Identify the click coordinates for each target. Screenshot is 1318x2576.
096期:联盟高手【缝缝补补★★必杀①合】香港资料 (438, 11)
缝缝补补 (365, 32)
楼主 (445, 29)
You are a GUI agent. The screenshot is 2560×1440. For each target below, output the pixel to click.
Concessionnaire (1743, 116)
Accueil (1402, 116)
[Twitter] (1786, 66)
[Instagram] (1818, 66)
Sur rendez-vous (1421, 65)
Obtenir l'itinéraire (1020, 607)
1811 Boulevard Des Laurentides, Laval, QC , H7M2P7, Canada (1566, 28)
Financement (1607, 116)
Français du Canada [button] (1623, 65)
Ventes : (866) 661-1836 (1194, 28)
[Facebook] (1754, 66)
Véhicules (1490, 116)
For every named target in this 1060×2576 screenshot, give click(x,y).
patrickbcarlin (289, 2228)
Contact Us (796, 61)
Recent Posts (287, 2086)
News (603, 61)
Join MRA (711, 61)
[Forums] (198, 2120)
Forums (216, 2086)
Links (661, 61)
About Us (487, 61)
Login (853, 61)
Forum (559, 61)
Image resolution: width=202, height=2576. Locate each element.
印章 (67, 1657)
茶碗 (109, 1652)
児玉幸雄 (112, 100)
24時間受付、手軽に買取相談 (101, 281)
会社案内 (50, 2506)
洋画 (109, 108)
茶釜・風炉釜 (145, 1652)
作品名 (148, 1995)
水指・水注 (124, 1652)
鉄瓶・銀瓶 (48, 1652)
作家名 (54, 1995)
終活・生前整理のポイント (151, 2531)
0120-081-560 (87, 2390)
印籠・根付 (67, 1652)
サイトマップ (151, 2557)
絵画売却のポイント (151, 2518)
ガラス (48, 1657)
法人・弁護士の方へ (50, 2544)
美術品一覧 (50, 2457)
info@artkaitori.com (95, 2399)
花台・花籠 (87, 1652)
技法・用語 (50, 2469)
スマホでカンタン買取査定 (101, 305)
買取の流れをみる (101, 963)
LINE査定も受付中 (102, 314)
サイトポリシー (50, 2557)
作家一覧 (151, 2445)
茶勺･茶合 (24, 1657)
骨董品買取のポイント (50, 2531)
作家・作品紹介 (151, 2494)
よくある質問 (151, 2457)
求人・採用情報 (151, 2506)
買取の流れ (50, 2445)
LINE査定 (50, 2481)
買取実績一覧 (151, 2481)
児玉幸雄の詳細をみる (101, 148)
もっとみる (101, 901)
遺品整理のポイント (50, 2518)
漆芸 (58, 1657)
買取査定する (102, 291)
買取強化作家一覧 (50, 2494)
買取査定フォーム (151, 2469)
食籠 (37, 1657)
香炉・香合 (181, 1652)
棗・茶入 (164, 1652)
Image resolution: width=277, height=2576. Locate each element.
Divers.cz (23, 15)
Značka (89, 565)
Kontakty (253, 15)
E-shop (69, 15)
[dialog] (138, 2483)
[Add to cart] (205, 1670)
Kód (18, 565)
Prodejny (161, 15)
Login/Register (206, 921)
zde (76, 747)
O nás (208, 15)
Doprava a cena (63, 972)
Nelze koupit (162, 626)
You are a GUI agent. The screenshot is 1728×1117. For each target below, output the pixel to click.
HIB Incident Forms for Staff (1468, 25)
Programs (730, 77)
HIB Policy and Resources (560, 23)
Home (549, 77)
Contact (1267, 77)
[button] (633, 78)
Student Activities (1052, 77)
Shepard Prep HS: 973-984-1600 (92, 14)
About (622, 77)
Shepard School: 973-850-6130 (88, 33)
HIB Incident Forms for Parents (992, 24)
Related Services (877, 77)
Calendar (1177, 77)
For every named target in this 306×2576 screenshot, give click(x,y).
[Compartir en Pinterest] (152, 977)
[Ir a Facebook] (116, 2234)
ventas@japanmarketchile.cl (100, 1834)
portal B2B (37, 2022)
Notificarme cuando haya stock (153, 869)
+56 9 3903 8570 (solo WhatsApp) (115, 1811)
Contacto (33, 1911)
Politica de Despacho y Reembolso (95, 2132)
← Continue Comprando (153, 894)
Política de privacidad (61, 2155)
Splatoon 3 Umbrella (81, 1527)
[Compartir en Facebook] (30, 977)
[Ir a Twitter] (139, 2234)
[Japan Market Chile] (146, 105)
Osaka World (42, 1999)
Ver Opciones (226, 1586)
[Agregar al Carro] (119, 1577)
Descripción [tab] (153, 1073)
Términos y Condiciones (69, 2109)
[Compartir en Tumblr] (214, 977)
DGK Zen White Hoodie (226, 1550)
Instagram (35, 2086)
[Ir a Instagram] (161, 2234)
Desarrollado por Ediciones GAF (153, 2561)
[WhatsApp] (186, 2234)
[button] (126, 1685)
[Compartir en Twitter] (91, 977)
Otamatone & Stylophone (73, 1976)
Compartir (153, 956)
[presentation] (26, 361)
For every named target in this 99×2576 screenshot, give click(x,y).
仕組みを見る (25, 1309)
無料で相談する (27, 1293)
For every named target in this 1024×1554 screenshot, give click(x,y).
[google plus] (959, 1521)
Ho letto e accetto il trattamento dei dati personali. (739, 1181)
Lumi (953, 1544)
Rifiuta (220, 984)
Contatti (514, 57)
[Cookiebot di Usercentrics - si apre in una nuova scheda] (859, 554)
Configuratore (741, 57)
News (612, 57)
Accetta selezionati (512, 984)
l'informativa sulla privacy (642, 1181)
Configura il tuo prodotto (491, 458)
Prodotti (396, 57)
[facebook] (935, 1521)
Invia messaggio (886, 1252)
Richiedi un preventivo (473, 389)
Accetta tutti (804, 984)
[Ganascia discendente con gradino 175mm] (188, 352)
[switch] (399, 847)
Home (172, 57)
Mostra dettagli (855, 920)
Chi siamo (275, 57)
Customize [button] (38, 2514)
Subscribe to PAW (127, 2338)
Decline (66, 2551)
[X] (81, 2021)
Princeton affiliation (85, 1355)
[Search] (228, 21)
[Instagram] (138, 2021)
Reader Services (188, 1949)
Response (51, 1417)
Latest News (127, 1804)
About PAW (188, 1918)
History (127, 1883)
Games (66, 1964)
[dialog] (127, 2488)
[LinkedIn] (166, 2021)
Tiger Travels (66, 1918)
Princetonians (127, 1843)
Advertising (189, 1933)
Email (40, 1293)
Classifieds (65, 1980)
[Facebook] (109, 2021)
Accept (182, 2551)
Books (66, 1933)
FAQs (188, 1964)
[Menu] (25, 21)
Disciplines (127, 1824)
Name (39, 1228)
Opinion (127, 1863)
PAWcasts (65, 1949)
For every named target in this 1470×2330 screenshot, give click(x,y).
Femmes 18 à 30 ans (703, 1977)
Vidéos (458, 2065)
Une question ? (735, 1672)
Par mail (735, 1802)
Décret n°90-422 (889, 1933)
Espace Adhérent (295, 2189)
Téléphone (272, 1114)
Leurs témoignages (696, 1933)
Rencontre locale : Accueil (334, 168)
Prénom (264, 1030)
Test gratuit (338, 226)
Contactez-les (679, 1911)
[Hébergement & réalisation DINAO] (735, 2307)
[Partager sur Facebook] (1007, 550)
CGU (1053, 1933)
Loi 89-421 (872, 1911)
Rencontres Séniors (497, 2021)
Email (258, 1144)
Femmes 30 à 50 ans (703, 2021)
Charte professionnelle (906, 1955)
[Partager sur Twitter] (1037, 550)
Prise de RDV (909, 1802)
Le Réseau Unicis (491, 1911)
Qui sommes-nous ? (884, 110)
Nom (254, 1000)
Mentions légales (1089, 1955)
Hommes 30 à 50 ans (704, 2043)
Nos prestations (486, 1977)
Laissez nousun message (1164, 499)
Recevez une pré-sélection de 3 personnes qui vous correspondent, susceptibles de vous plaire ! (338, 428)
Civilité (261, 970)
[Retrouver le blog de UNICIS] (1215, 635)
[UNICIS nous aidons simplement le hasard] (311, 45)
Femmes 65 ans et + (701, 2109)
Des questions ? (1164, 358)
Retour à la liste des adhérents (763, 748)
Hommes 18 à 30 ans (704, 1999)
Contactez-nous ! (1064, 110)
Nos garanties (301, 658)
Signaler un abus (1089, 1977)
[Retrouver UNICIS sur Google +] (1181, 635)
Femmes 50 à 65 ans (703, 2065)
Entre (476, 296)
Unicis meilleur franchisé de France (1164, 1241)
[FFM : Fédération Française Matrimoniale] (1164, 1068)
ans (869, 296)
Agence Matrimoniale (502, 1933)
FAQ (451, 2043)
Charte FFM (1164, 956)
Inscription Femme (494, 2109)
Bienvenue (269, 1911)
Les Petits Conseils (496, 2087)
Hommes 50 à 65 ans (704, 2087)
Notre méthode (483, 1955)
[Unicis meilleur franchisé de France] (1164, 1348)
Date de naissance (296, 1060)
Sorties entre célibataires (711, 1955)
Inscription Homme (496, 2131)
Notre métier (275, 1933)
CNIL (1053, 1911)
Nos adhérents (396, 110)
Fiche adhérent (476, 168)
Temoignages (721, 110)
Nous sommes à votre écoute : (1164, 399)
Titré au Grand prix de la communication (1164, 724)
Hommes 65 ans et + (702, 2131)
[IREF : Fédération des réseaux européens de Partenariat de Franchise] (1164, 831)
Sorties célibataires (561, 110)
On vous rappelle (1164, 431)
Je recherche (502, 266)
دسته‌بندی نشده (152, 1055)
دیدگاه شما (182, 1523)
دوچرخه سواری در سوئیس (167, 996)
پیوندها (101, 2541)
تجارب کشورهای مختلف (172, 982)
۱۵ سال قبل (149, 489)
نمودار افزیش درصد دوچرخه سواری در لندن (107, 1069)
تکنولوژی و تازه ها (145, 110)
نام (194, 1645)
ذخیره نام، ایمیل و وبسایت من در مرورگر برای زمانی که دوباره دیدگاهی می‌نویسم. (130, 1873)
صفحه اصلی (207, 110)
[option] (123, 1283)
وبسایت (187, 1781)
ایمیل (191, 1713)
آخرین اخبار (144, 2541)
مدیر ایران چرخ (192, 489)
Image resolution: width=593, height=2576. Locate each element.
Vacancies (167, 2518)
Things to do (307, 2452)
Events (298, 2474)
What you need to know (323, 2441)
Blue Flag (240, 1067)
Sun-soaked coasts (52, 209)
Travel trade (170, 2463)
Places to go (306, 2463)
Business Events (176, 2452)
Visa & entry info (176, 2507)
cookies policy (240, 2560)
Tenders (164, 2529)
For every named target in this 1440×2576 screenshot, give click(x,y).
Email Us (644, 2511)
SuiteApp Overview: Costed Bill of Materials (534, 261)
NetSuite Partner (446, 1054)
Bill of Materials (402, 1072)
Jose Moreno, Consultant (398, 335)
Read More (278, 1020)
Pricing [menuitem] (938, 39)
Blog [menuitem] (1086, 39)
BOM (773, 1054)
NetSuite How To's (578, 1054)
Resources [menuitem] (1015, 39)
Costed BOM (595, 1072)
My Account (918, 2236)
· · ·
Work required: Restate word for word the lines of the data above, starting at the line containing "仕組みを見る (25, 1309)" and ending at the line containing "Vidéos (458, 2065)", both included, and nothing more.

Expected answer:
仕組みを見る (25, 1309)
無料で相談する (27, 1293)
For every named target in this 1024×1554 screenshot, give click(x,y).
[google plus] (959, 1521)
Ho letto e accetto il trattamento dei dati personali. (739, 1181)
Lumi (953, 1544)
Rifiuta (220, 984)
Contatti (514, 57)
[Cookiebot di Usercentrics - si apre in una nuova scheda] (859, 554)
Configuratore (741, 57)
News (612, 57)
Accetta selezionati (512, 984)
l'informativa sulla privacy (642, 1181)
Configura il tuo prodotto (491, 458)
Prodotti (396, 57)
[facebook] (935, 1521)
Invia messaggio (886, 1252)
Richiedi un preventivo (473, 389)
Accetta tutti (804, 984)
[Ganascia discendente con gradino 175mm] (188, 352)
[switch] (399, 847)
Home (172, 57)
Mostra dettagli (855, 920)
Chi siamo (275, 57)
Customize [button] (38, 2514)
Subscribe to PAW (127, 2338)
Decline (66, 2551)
[X] (81, 2021)
Princeton affiliation (85, 1355)
[Search] (228, 21)
[Instagram] (138, 2021)
Reader Services (188, 1949)
Response (51, 1417)
Latest News (127, 1804)
About PAW (188, 1918)
History (127, 1883)
Games (66, 1964)
[dialog] (127, 2488)
[LinkedIn] (166, 2021)
Tiger Travels (66, 1918)
Princetonians (127, 1843)
Advertising (189, 1933)
Email (40, 1293)
Classifieds (65, 1980)
[Facebook] (109, 2021)
Accept (182, 2551)
Books (66, 1933)
FAQs (188, 1964)
[Menu] (25, 21)
Disciplines (127, 1824)
Name (39, 1228)
Opinion (127, 1863)
PAWcasts (65, 1949)
For every named target in this 1470×2330 screenshot, give click(x,y).
Femmes 18 à 30 ans (703, 1977)
Vidéos (458, 2065)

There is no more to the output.